To this date the chimpanzees have rarely been seen using the savannahs. However, according to the trackers, later in the dry season they will venture out to make use of several savannah fruits. We have already found the remains of one savannah fruit in a dung wash sample, and also filmed chimpanzee prints along the edge of the savannah.

We are as of yet unable to say if there is dietary specialization occurring between the ground-nesting chimpanzees and the tree-nesting ones (assuming that some of the chimpanzees are more likely than others to nest on the ground than sleep in the trees) ­ however, the relatively large proportion of the dung samples that were found in ground nests containing significant quantities of fiber hints at this possibility. Considering the large size of the dung of some of these individuals and their possible increased degree of terrestriality, it is hoped that more dung samples will allow us to directly answer the question.

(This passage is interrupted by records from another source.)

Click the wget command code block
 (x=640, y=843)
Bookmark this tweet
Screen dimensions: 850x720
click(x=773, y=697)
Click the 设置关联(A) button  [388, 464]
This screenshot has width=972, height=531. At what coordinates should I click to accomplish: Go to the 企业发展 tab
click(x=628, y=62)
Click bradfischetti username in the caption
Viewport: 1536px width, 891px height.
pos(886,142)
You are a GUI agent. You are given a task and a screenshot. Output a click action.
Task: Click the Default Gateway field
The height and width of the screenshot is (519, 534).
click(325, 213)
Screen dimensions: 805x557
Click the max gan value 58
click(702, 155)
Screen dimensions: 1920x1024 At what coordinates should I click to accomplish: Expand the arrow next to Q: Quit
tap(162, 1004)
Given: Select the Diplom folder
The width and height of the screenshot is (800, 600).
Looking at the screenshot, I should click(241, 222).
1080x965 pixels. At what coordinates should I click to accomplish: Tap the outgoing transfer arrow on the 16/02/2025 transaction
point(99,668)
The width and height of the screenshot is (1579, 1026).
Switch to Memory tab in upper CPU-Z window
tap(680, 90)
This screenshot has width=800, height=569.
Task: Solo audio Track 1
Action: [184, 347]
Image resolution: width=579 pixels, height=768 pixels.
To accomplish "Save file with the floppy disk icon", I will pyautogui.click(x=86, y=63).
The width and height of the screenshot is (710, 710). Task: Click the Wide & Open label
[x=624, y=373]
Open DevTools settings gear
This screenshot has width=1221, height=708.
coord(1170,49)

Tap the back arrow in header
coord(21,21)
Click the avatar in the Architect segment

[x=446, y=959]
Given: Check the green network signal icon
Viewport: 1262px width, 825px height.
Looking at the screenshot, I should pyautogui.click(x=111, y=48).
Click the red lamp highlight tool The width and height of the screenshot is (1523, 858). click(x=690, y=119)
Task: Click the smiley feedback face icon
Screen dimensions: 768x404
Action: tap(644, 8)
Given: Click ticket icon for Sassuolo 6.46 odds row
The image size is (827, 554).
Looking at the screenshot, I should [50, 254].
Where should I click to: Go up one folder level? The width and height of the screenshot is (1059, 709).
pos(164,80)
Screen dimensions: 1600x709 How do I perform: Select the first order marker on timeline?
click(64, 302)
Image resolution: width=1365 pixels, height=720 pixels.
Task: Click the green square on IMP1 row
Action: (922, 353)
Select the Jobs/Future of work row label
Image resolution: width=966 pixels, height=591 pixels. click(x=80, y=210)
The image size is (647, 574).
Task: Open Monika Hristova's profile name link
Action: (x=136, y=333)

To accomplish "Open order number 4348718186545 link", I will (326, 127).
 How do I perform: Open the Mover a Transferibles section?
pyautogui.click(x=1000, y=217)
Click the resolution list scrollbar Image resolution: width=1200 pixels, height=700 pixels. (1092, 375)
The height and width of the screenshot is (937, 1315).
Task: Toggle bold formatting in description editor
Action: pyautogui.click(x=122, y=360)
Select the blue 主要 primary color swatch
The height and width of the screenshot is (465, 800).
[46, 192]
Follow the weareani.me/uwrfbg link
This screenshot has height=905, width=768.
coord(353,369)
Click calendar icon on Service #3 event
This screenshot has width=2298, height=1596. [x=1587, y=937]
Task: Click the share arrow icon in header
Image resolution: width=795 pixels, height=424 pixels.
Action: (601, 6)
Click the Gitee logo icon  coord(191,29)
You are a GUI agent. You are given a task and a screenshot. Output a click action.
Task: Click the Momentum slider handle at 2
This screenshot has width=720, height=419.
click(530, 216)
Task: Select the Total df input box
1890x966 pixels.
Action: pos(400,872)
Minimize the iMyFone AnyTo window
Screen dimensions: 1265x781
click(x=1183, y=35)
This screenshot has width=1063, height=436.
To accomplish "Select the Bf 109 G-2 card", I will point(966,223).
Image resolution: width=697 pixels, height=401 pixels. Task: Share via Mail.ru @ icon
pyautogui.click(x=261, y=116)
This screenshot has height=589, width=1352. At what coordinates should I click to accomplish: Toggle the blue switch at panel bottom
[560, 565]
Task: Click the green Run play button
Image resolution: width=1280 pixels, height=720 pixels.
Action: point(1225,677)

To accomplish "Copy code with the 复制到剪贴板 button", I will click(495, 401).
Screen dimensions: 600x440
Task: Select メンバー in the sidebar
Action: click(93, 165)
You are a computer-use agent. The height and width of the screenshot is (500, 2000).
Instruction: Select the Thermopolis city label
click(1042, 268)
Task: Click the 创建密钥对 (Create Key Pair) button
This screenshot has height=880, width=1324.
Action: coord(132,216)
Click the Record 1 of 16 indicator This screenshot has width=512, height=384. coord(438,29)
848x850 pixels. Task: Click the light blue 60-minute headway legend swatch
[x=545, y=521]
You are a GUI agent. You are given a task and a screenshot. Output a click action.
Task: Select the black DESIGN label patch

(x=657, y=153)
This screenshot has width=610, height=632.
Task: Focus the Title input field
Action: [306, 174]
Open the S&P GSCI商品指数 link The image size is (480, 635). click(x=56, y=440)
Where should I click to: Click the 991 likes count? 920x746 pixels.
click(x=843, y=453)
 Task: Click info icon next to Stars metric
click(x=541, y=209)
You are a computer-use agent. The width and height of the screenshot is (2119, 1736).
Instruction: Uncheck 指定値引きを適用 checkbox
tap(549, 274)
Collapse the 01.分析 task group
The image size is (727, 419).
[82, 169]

33 dung and 5 hair samples have been collected as of 24 December for DNA analysis, from different areas across the study region. The majority of the samples were from nest sites and/or contact sites, and include dung and DNA samples from 6 ground nests (all from the Dikpai/Nambala region). Comparing these samples with those collected at the study site and from nearby areas over previous years will enable a good picture of the population genetics of the chimpanzees of the region to be constructed. Analysis of the samples will also tell us much about chimpanzee home range sizes in the area, which will be of practical use in the habituation process and also aid in assessments of numbers of chimpanzees in the North Central DRC.


Non-systematic data has been recorded for evidence of all large mammal species, including elephants, lions, hyaenas, pangolins, giant forest hog, and buffalo. A continuous data-base is maintained for where and when these animals were seen or heard. So far 32 elephant evidences have been recorded, most within the NW region of the study area (Dikpai/Nambala), ranging from a contact to dung samples collected for Dr. Sam Wasser (8samples). Leopards and hyaenas are heard regularly throughout the study region, and lions have been heard twice and footprints filmed once.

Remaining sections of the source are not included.